O gosto do trago – Um conto de Felippy Damian
Felippy Damian, cineasta bissexto, acredita que o cinema é uma cachaça, que uma caneta pode ser uma espada, que Maradona é melhor que Pelé e que há uma beleza triste em ter nascido no lugar mais distante do mar neste continente latino.
***
O gosto do trago (ou Homem que não se lembra bebe café para dormir)
Quarto escuro. O homem é um bom animal. É ponderado. O bom animal é aquele que procura e encontra seu feixe de luz. A tela de um computador ilumina seu rosto e lhe diz que este, este é um bom e grande animal.
Oi. Oi. Você toma café de noite? O café me dá sono. E você sempre toma café antes de dormir também? Não sei. A verdade é que não me lembro. Fogo. Queima a ponta do cigarro. Trago. Eu comecei tem pouco tempo. Pouquíssimo tempo. No começo era pra ficar acordado. Preferia não dormir do que dormir mal. Quando vi, eu só dormia se bebesse café. Mas você nem sempre dormiu mal. Não. Eu dormia que nem criança. Que nem criança? Sim, que nem criança. Mas não tem tanto tempo assim que você deixou de ser criança. Acho que talvez e tenha deixado de ser quando parei de dormir assim. Eu quase me lembro. Copo de café. Deixa pra lá. Sabe como ou porque foi aumentando o café e diminuindo o sono? Como eu não te conheço, eu diria que foi por causa do trabalho, eu estava trabalhando que nem um desgraçado. Eu precisava dar conta. Mas sei lá. Foi depois que eu saí de casa.
Eu tenho um moleque com a Maria, o Macário.
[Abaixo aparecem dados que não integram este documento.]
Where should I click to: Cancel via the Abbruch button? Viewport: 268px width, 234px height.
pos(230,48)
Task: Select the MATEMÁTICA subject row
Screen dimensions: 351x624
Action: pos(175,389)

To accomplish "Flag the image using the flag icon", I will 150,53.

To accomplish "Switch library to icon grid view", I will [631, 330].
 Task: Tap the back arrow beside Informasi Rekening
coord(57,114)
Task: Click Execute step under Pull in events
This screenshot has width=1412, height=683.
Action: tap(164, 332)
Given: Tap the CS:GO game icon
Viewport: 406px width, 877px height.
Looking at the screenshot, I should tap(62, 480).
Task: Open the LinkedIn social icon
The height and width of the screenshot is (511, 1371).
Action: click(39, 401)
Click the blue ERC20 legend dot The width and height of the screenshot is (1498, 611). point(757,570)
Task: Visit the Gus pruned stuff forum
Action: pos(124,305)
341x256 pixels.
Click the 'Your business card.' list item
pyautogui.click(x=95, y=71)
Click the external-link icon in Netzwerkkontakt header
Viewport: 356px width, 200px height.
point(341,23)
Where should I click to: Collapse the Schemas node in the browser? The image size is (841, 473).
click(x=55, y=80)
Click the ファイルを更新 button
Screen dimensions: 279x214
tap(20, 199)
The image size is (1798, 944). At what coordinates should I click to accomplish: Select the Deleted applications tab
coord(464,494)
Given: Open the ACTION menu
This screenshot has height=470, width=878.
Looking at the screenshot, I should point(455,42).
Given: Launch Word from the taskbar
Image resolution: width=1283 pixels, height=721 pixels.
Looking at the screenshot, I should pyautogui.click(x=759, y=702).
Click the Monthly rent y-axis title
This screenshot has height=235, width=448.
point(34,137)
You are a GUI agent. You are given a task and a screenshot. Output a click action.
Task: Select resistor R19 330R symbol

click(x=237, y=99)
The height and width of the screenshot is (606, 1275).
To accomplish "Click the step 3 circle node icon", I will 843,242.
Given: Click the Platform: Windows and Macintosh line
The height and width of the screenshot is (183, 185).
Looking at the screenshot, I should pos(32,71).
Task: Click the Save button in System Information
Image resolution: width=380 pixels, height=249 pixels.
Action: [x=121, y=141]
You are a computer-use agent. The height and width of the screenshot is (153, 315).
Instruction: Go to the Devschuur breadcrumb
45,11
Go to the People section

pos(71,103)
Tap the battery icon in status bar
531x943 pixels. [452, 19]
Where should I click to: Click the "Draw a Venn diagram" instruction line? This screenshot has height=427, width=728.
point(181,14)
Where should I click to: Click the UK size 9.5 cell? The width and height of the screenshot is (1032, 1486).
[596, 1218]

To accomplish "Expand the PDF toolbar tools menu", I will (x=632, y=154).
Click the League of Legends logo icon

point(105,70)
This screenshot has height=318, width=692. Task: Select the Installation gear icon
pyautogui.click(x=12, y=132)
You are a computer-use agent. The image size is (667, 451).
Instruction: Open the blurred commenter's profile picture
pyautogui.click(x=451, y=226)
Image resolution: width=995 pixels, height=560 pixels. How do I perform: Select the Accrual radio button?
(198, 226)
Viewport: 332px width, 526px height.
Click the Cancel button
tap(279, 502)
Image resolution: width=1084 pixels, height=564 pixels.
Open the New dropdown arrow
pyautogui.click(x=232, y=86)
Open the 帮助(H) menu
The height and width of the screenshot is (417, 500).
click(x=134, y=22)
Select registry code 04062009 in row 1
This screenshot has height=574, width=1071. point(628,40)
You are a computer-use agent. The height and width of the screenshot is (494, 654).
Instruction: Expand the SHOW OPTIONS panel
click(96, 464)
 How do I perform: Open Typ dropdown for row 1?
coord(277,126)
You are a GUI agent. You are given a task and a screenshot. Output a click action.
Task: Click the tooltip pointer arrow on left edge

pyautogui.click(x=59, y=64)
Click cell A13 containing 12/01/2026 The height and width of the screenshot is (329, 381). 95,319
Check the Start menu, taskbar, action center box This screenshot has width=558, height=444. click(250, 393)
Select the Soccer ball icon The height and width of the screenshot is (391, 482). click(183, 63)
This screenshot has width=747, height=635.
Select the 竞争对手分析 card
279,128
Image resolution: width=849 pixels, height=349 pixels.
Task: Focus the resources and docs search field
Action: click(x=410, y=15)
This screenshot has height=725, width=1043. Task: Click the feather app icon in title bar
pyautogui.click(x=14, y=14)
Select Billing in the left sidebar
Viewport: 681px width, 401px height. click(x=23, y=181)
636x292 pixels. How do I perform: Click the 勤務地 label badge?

O guri não dorme, acredita? Mas eu dormia. Mal, mas dormia. Eu e a Maria estávamos nos matando, e o guri no meio. Um dia eu acordei. A Maria havia deixado um bilhete dizendo que iam ficar uns dias com a mãe dela. Eu não senti falta deles. Pelo menos achei que não. Mas sentiu. Senti. Quando voltaram a casa tava vazia. Eu sei, eu deixei tudo. Saí com a roupa do corpo. Um gole de café. Eu não precisava mais do que isso. Você ainda não fuma? Eu poderia jurar que comecei a fumar nesse dia. Eu fiz bastante coisa pela primeira vez nesse dia. Acho que vivi uns 30 anos naqueles dias. Mas eu ainda não fumo. Mas você já sabe. Do quê? Do gosto do trago. Você acha que a gente é capaz de saber realmente de algo sem ter a consciência de que sabe? E essa conversa insólita teria qual outro motivo? Não sei. Tragos se repetem. Mas apesar de tudo isso, acha que já é o bastante, que já viveu o suficiente, ou ainda é pouco? Sempre vai ser pouco. Fumaça.
O escuro do café colore a noite do animal sonolento. O sono bate como bate a ponderação. Antes de tombar, aquele animal pensa, o homem vale aquilo que pondera, aquilo que pesa, aquilo mede, aquilo que recusa. Aquilo que pondera.
A fumaça se esvai, porém a luz do computador não se apaga.